Otak memiliki kemampuan berkreativitas. Kreativitas disini artinya dapat membuat sesuatu yang sebelumnya tidak ada menjadi ada. Kreativitas bila diarahkan pada hal yang benar, akan berubah menjadi suatu inovasi. Modal inovasi adalah kreativitas.
Akan tetapi, kreativitas bisa juga menjebak manusia. Terutama ketika manusia mengarahkannya pada arah yang keliru. Yang jadi pikiran saya saat ini adalah, kapan arah itu dianggap keliru? ini yang belum saya ketahui.
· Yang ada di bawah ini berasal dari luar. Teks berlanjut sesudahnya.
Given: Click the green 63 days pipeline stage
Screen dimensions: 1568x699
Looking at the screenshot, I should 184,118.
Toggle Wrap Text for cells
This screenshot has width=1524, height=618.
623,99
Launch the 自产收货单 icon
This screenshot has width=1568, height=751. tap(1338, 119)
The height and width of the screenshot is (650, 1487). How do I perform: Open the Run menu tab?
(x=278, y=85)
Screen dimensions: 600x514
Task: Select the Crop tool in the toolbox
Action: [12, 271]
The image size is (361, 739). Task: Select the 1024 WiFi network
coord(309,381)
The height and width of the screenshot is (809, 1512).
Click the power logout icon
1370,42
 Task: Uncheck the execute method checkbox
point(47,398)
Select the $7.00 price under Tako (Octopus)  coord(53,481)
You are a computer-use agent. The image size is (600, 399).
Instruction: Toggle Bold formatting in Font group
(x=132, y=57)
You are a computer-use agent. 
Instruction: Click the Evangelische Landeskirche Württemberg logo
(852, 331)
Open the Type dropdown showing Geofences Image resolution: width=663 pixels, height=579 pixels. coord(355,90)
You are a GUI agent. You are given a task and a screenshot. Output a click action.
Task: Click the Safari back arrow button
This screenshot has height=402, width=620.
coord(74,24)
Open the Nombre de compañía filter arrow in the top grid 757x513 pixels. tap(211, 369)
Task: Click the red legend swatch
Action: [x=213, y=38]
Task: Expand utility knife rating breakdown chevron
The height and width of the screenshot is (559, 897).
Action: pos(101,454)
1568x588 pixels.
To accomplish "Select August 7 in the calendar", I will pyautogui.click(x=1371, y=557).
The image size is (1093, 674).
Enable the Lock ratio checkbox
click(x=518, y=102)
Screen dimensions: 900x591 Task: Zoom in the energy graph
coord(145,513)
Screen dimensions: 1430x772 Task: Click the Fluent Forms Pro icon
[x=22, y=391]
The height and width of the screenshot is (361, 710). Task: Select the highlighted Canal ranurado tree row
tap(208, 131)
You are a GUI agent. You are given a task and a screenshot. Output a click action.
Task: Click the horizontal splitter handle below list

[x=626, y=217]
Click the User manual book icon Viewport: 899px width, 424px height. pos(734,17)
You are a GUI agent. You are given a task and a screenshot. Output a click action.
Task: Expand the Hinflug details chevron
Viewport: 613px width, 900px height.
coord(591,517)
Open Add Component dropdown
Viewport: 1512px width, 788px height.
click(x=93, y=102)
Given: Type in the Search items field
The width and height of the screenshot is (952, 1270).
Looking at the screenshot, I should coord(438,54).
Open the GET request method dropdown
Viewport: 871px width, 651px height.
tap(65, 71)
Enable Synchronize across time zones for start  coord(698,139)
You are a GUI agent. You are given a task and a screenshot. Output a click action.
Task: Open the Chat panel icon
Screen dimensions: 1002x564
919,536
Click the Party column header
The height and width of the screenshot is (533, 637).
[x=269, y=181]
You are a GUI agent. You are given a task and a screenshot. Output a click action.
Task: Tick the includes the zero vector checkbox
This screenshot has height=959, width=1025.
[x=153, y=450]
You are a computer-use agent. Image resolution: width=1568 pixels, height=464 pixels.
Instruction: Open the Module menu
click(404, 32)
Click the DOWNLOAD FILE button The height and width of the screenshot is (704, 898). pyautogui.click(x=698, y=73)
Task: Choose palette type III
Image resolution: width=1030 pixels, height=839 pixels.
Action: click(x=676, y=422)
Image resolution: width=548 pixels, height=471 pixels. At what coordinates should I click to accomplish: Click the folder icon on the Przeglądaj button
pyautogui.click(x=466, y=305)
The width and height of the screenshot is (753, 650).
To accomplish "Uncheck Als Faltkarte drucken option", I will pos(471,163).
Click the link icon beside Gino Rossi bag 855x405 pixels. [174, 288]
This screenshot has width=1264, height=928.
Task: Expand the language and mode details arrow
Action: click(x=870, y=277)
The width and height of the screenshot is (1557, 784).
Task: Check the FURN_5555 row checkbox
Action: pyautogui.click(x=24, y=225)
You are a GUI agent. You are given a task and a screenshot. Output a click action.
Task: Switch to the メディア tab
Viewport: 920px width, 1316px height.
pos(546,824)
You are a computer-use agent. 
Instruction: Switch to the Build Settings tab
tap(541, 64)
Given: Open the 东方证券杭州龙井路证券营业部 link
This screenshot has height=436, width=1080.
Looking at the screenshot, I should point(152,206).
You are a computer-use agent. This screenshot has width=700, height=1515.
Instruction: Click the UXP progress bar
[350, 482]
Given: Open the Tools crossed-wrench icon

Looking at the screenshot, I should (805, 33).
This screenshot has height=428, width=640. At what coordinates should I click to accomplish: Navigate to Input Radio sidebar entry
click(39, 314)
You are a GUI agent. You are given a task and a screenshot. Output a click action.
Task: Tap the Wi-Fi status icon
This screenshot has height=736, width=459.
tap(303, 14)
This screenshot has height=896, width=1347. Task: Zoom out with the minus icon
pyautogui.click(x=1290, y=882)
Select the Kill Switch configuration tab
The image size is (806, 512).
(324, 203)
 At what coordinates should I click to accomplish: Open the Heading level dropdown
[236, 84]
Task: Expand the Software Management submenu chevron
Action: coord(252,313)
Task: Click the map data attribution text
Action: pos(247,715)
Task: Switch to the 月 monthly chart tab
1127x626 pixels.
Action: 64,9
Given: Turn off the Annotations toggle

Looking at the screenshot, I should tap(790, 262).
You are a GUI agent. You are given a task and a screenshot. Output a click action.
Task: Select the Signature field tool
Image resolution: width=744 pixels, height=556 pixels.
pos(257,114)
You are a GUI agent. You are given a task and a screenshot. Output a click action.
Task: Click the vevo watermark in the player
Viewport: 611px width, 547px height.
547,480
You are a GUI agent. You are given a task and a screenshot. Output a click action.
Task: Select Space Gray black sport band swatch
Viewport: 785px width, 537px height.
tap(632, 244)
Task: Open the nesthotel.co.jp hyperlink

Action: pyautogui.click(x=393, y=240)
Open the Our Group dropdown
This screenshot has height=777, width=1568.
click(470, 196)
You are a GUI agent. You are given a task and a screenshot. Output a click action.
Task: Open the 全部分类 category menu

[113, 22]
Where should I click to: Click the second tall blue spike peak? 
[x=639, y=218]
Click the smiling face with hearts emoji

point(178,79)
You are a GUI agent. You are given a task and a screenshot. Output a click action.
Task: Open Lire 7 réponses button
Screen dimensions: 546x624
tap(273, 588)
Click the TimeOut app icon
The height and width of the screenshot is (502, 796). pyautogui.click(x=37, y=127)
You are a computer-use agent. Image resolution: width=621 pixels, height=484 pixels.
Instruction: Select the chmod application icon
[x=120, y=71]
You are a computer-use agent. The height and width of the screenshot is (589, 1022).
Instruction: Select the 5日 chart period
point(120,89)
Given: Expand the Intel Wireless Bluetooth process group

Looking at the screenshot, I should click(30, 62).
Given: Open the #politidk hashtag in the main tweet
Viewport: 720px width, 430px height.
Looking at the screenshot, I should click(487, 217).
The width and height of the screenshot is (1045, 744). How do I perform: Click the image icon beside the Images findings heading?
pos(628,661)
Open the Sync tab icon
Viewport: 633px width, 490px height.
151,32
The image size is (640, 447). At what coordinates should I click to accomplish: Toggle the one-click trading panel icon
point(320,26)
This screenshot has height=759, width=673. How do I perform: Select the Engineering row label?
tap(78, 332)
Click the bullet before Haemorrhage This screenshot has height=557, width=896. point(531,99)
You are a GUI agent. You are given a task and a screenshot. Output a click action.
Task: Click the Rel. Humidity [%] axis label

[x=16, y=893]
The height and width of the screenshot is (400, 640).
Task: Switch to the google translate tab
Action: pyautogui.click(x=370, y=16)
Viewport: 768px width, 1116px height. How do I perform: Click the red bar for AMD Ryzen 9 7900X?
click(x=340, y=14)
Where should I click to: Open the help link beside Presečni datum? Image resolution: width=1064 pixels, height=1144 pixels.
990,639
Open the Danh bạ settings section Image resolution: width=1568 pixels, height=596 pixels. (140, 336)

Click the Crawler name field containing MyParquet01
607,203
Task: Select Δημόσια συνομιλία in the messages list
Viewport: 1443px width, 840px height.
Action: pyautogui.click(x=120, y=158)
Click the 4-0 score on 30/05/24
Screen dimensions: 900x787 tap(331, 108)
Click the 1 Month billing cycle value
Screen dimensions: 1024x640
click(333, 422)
Hanya saja, saya pernah mengalami kreativitas yang kurang positif. Terutama jika kelebihan "dosis". Kreativitas ini berupa aktivitas mengingini. Bila kelebihan dosis, namanya jadi terlalu mengingini.
Sungguh, terlalu mengingi itu tidak enak. Mengingini itu bagai menggenggam bayangan. Kita tidak dapat menyentuh bayangan. Apalagi meraihnya.
Saya lihat bayangan diri saya. Di balik pendar cahaya yang melewati tubuh, bayangan hitam itu memang sangat terlihat. Hitam legam. Namun, tak nyata.
Sebab, ketika saya coba menyentuhnya, tak dapat. Kukejar bayangan itu sambil berlari. Bayangan itu turut serta berlari.
Kupercepat tanganku meraihnya, tak mampu juga. Tiada habis. Yang ada hanya lelah yang diperoleh. Sungguh, ini yang membuat saya termenung.
sumber foto: unsplash |
Mengingini itu seperti mengejar bayangan. Tak sampai. Dan belum tentu nyata. Lantas apa yang nyata?
Yang nyata adalah pendar cahaya yang menciptakan bayang-bayang? Bukan. Sebab, cahaya seperti bayangan. Terlihat ada tapi tidak dapat direngkuh.
Sementara ini saya berkesimpulan, yang nyata adalah sumber cahaya itu. Cahaya itu dapat bersumber dari lampu, matahari, dsb. Sumber ini yang perlu kita identifikasi.
Sumber cahaya memang nyata. Dapat disentuh. Dapat diraba. Walau mungkin, sumber cahaya itu dapat melukai. Ada kalanya kita tidak perlu menyentuhnya. Cukup mengetahui saja sudah lumayan. Kesadaran ini membukakan mata.
Lantas, mengingini sumber cahaya itu seperti apa? Mengingini disini maksudnya ingin pada sesuatu yang nyata. Tidak hanya nyata. Akan lebih kokoh lagi kalau sesuatu yang nyata itu memang sudah benar-benar kita miliki.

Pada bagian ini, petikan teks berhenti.